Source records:
========================================
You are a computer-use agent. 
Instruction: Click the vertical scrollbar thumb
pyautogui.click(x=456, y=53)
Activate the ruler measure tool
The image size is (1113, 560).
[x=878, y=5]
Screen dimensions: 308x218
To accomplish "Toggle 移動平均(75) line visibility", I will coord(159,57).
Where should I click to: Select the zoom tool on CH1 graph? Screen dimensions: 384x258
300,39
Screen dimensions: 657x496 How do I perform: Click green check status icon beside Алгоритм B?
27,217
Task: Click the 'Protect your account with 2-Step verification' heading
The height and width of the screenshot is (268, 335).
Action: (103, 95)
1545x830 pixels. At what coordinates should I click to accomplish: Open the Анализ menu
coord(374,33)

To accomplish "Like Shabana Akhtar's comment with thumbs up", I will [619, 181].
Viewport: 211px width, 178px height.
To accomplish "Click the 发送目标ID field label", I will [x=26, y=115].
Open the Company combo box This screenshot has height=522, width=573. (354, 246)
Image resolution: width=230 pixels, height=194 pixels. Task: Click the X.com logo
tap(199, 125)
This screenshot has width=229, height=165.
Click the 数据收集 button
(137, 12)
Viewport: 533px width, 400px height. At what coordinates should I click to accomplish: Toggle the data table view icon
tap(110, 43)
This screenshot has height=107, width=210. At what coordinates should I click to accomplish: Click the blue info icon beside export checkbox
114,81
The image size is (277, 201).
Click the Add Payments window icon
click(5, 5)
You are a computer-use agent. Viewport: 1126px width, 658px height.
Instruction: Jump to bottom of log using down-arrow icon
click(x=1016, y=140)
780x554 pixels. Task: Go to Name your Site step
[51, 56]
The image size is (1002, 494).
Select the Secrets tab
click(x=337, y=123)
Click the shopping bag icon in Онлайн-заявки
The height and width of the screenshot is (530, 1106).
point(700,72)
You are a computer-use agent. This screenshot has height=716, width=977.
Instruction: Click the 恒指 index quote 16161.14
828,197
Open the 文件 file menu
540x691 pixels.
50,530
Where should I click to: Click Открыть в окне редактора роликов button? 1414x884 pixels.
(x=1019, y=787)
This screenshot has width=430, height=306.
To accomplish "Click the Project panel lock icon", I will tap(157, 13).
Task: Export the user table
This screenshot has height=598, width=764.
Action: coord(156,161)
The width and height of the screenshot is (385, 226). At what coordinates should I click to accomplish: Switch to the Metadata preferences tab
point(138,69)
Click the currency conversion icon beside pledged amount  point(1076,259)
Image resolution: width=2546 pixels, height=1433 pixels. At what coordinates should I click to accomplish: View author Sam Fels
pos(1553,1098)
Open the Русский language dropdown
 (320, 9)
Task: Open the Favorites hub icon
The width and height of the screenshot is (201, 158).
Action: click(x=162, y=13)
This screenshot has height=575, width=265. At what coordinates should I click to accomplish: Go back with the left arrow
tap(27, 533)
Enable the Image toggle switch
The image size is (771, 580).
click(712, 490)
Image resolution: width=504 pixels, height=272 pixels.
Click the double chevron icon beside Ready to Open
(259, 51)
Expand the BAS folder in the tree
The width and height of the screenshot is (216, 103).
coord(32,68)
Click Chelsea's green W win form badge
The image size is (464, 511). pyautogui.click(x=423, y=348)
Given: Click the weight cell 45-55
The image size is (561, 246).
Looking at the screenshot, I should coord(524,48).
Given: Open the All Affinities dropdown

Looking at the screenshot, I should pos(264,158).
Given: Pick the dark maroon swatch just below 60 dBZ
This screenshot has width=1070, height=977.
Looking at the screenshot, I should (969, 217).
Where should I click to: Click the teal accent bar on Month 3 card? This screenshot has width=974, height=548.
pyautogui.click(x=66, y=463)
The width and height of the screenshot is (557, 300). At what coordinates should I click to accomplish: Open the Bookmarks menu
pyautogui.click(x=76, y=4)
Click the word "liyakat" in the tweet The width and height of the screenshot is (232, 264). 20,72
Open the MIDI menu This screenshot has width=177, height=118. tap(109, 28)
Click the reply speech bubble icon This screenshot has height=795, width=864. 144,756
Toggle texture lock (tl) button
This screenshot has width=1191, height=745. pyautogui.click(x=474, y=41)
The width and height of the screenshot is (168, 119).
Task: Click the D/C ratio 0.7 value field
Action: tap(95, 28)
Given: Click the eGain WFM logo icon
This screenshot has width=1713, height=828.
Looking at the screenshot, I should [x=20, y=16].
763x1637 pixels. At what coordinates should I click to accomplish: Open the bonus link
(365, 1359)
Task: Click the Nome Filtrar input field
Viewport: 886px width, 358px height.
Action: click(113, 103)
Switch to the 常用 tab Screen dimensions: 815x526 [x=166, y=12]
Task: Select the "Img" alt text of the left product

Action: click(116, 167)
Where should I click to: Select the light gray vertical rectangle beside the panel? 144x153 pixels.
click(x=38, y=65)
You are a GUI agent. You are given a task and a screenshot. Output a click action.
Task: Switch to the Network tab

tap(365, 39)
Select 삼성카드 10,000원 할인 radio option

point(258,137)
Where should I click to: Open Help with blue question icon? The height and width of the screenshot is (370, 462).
========================================
> _Activity_
The answer must be an exact copy of every record above.

> _Task solution_
You are a computer-use agent. 
Instruction: Click the vertical scrollbar thumb
pyautogui.click(x=456, y=53)
Activate the ruler measure tool
The image size is (1113, 560).
[x=878, y=5]
Screen dimensions: 308x218
To accomplish "Toggle 移動平均(75) line visibility", I will coord(159,57).
Where should I click to: Select the zoom tool on CH1 graph? Screen dimensions: 384x258
300,39
Screen dimensions: 657x496 How do I perform: Click green check status icon beside Алгоритм B?
27,217
Task: Click the 'Protect your account with 2-Step verification' heading
The height and width of the screenshot is (268, 335).
Action: (103, 95)
1545x830 pixels. At what coordinates should I click to accomplish: Open the Анализ menu
coord(374,33)

To accomplish "Like Shabana Akhtar's comment with thumbs up", I will [619, 181].
Viewport: 211px width, 178px height.
To accomplish "Click the 发送目标ID field label", I will [x=26, y=115].
Open the Company combo box This screenshot has height=522, width=573. (354, 246)
Image resolution: width=230 pixels, height=194 pixels. Task: Click the X.com logo
tap(199, 125)
This screenshot has width=229, height=165.
Click the 数据收集 button
(137, 12)
Viewport: 533px width, 400px height. At what coordinates should I click to accomplish: Toggle the data table view icon
tap(110, 43)
This screenshot has height=107, width=210. At what coordinates should I click to accomplish: Click the blue info icon beside export checkbox
114,81
The image size is (277, 201).
Click the Add Payments window icon
click(5, 5)
You are a computer-use agent. Viewport: 1126px width, 658px height.
Instruction: Jump to bottom of log using down-arrow icon
click(x=1016, y=140)
780x554 pixels. Task: Go to Name your Site step
[51, 56]
The image size is (1002, 494).
Select the Secrets tab
click(x=337, y=123)
Click the shopping bag icon in Онлайн-заявки
The height and width of the screenshot is (530, 1106).
point(700,72)
You are a computer-use agent. This screenshot has height=716, width=977.
Instruction: Click the 恒指 index quote 16161.14
828,197
Open the 文件 file menu
540x691 pixels.
50,530
Where should I click to: Click Открыть в окне редактора роликов button? 1414x884 pixels.
(x=1019, y=787)
This screenshot has width=430, height=306.
To accomplish "Click the Project panel lock icon", I will tap(157, 13).
Task: Export the user table
This screenshot has height=598, width=764.
Action: coord(156,161)
The width and height of the screenshot is (385, 226). At what coordinates should I click to accomplish: Switch to the Metadata preferences tab
point(138,69)
Click the currency conversion icon beside pledged amount  point(1076,259)
Image resolution: width=2546 pixels, height=1433 pixels. At what coordinates should I click to accomplish: View author Sam Fels
pos(1553,1098)
Open the Русский language dropdown
 (320, 9)
Task: Open the Favorites hub icon
The width and height of the screenshot is (201, 158).
Action: click(x=162, y=13)
This screenshot has height=575, width=265. At what coordinates should I click to accomplish: Go back with the left arrow
tap(27, 533)
Enable the Image toggle switch
The image size is (771, 580).
click(712, 490)
Image resolution: width=504 pixels, height=272 pixels.
Click the double chevron icon beside Ready to Open
(259, 51)
Expand the BAS folder in the tree
The width and height of the screenshot is (216, 103).
coord(32,68)
Click Chelsea's green W win form badge
The image size is (464, 511). pyautogui.click(x=423, y=348)
Given: Click the weight cell 45-55
The image size is (561, 246).
Looking at the screenshot, I should coord(524,48).
Given: Open the All Affinities dropdown

Looking at the screenshot, I should pos(264,158).
Given: Pick the dark maroon swatch just below 60 dBZ
This screenshot has width=1070, height=977.
Looking at the screenshot, I should (969, 217).
Where should I click to: Click the teal accent bar on Month 3 card? This screenshot has width=974, height=548.
pyautogui.click(x=66, y=463)
The width and height of the screenshot is (557, 300). At what coordinates should I click to accomplish: Open the Bookmarks menu
pyautogui.click(x=76, y=4)
Click the word "liyakat" in the tweet The width and height of the screenshot is (232, 264). 20,72
Open the MIDI menu This screenshot has width=177, height=118. tap(109, 28)
Click the reply speech bubble icon This screenshot has height=795, width=864. 144,756
Toggle texture lock (tl) button
This screenshot has width=1191, height=745. pyautogui.click(x=474, y=41)
The width and height of the screenshot is (168, 119).
Task: Click the D/C ratio 0.7 value field
Action: tap(95, 28)
Given: Click the eGain WFM logo icon
This screenshot has width=1713, height=828.
Looking at the screenshot, I should [x=20, y=16].
763x1637 pixels. At what coordinates should I click to accomplish: Open the bonus link
(365, 1359)
Task: Click the Nome Filtrar input field
Viewport: 886px width, 358px height.
Action: click(113, 103)
Switch to the 常用 tab Screen dimensions: 815x526 [x=166, y=12]
Task: Select the "Img" alt text of the left product

Action: click(116, 167)
Where should I click to: Select the light gray vertical rectangle beside the panel? 144x153 pixels.
click(x=38, y=65)
You are a GUI agent. You are given a task and a screenshot. Output a click action.
Task: Switch to the Network tab

tap(365, 39)
Select 삼성카드 10,000원 할인 radio option

point(258,137)
Where should I click to: Open Help with blue question icon? The height and width of the screenshot is (370, 462).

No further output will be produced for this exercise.